The Court of Appeal’s decision in Helliwell v Entwistle [2025] EWCA Civ 1055 provides a clear warning, according to B P Collins’ family team. A failure to provide a full and frank disclosure, where that has been the intention of the parties, may result in a pre-nuptial agreement being set aside.
The Court reaffirmed the principles in Radmacher v Granatino [2010] UKSC 42, namely that pre-nuptial agreements should generally be upheld if they are freely entered into with a full appreciation of their implications, unless it would be unfair to hold the parties to them.
Here, however, the wife disclosed only £18m of her £66m fortune when signing a “drop-hands” pre-nup on her wedding day, omitting some £47m of assets. Although the agreement expressly stated both parties had given full and frank disclosure, this was plainly untrue.
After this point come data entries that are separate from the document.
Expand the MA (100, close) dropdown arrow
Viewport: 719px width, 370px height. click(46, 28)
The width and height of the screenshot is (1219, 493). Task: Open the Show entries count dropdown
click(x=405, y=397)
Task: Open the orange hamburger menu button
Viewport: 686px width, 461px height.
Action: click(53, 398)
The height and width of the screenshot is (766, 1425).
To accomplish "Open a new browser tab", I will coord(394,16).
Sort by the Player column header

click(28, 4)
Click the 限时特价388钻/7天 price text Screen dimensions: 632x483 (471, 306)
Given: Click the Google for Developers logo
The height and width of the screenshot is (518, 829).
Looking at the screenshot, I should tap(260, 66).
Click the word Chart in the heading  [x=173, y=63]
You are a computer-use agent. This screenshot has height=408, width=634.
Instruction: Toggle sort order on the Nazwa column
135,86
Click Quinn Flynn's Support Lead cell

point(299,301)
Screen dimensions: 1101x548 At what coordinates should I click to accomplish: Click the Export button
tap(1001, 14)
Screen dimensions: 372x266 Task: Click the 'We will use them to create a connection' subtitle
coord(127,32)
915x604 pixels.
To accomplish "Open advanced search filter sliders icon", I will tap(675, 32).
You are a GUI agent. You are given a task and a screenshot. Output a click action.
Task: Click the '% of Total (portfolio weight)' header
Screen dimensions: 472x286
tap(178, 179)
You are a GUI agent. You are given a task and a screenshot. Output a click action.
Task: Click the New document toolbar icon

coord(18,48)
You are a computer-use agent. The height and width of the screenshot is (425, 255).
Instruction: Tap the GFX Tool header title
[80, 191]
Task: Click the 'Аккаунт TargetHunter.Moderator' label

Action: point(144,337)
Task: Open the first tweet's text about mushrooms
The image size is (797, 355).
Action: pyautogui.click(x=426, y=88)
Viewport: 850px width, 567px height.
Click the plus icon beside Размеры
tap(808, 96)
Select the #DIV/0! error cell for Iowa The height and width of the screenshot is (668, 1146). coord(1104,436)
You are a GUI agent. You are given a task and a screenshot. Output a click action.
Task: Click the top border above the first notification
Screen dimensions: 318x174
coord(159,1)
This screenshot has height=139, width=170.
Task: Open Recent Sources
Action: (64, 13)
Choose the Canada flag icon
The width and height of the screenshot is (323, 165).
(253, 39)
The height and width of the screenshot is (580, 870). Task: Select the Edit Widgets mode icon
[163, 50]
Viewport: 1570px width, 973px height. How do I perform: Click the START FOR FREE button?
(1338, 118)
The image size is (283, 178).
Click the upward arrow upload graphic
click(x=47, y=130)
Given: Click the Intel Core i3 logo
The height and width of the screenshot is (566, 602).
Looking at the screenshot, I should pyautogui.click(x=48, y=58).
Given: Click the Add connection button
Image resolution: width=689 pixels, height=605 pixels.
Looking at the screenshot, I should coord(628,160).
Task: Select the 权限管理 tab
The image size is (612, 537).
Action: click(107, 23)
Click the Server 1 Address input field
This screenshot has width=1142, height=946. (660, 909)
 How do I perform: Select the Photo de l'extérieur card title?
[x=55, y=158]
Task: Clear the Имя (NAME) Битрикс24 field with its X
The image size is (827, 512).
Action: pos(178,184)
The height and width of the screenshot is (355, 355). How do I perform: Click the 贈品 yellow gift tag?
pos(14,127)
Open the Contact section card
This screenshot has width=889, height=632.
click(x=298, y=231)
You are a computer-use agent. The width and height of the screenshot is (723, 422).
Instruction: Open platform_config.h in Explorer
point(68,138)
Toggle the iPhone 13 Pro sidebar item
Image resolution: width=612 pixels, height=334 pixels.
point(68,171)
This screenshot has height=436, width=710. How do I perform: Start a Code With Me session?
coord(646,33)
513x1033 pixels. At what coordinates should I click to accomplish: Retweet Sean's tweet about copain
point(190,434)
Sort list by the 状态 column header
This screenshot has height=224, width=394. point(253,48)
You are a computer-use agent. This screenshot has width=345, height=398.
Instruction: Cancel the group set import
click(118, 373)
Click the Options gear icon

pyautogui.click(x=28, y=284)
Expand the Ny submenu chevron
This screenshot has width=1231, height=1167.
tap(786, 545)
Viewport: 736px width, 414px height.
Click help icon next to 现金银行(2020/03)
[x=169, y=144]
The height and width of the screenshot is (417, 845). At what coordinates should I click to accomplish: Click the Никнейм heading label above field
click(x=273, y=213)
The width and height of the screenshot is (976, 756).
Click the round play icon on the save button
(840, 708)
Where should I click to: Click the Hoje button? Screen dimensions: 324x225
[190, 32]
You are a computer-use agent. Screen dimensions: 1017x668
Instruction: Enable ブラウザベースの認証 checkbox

At first instance, the judge dismissed the omission, reasoning that the husband knew she was very wealthy. The Court of Appeal disagreed, holding that deliberate non-disclosure invalidates the agreement, particularly where the contract itself records that full disclosure has been given.
The decision also stressed the importance of independent legal advice for both parties, ensuring they understand the terms and consequences of such agreements.
If you are considering a pre-nuptial agreement, it is essential to obtain specialist legal advice to ensure the agreement is both enforceable and a true reflection of your wishes and intentions.